--- Brano ---
Tra le 40 telefonate ve n’era una di 7 secondi che partiva da un’utenza intestata ad una giovane, indirizzata proprio all’autonoleggio in questione. Il fatto che quell’utenza non aveva mai agganciato quella cella ha insospettito gli inquirenti i quali hanno cercato Alex Maggio su Facebook, hanno trovato l’immagine di lui con una donna, sono risaliti al profilo di lei e hanno notato la foto in compagnia del cane dalle orecchie molto grandi. Inoltre l’utenza telefonica, prima di sparire dall’etere, aveva agganciato la cella di Bollate. A quel punto sono iniziati gli appostamenti nei giardini pubblici di Bollate, attorno alla zona che corrispondeva alla cella telefonica, quando è scesa a portare a spasso il cane, l’hanno seguita fino al suo rientro a casa e lì hanno trovato Alex Maggio.

--- Consegna ---
Prosegui il brano sulle indagini che hanno portato a rintracciare Alex Maggio, riprendendo subito dopo la sua ultima frase.

--- Dati registrati ---
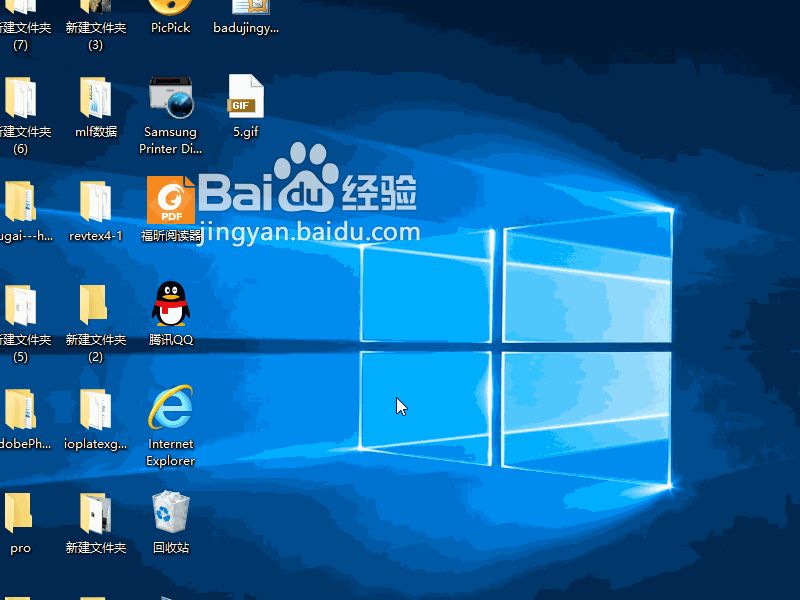
Task: Open the PicPick application
Action: pos(170,12)
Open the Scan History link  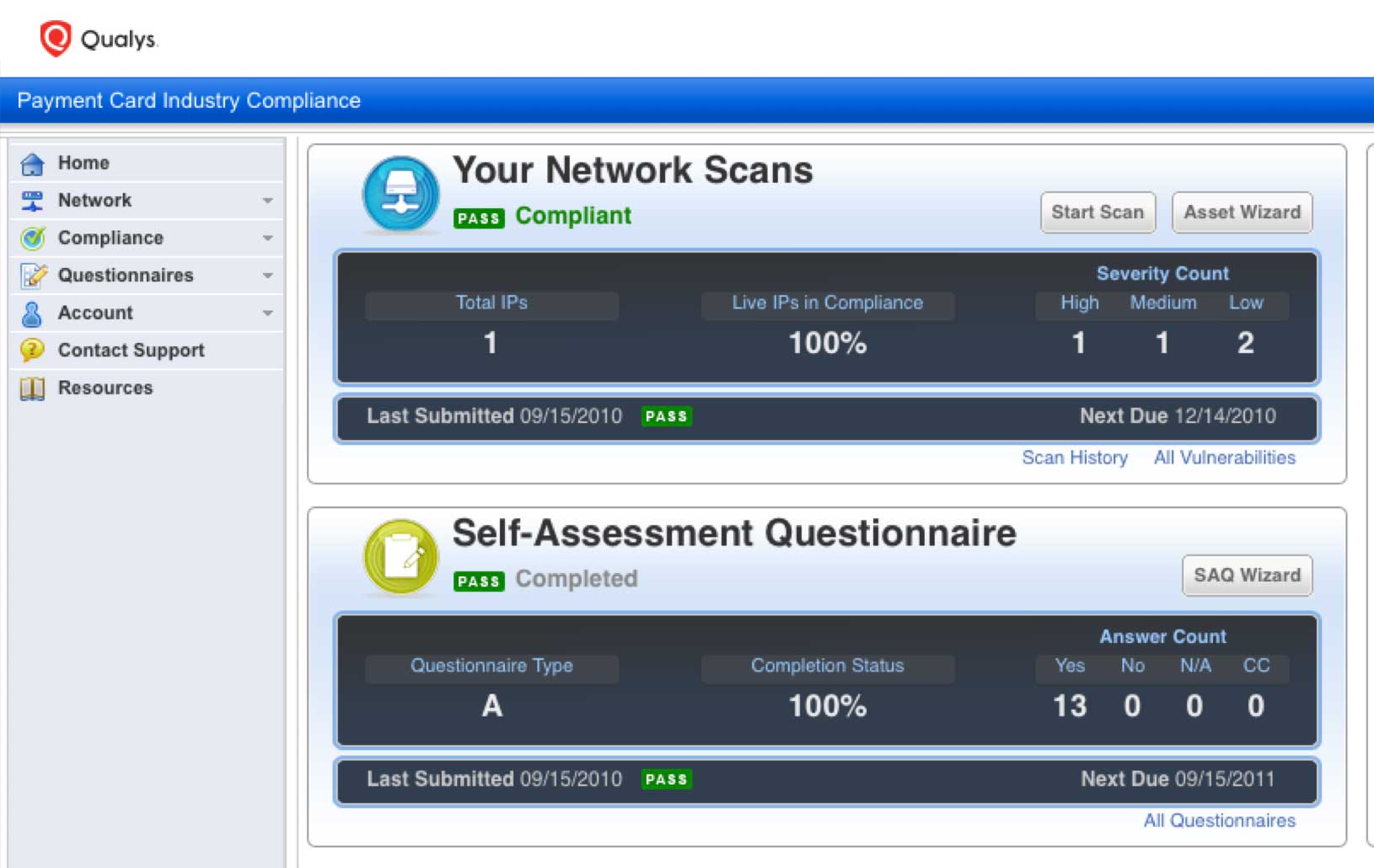(x=1075, y=458)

--- Risultato finale ---
L’auto presa a noleggio era ancora nel garage, Maggio è stato portato in caserma dove è stato interrogato, dopo qualche domanda la confessione: "Sono stato io ad uccidere la gioielliera". Infine gli inquirenti hanno rivelato qualche particolare che inchioda ulteriormente il Maggio alle sue responsabilità: il 32enne, infatti, mentre gironzolava all’interno del negozio ha finto di telefonare e parlare al telefono più volte, almeno tre, come se stesse temporeggiando per trovare il coraggio di mettere in atto la rapina. Inoltre il bottino asportato dalla gioielleria non sarebbe stato di così poco conto: Maggio ha venduto a diversi compro oro i monili recuperando qualcosa come 2800 euro, utilizzati per pagare l’auto a noleggio e il resto del viaggio in Puglia. E’ notorio, infine, che il 32enne era disoccupato da tempo e non aveva soldi.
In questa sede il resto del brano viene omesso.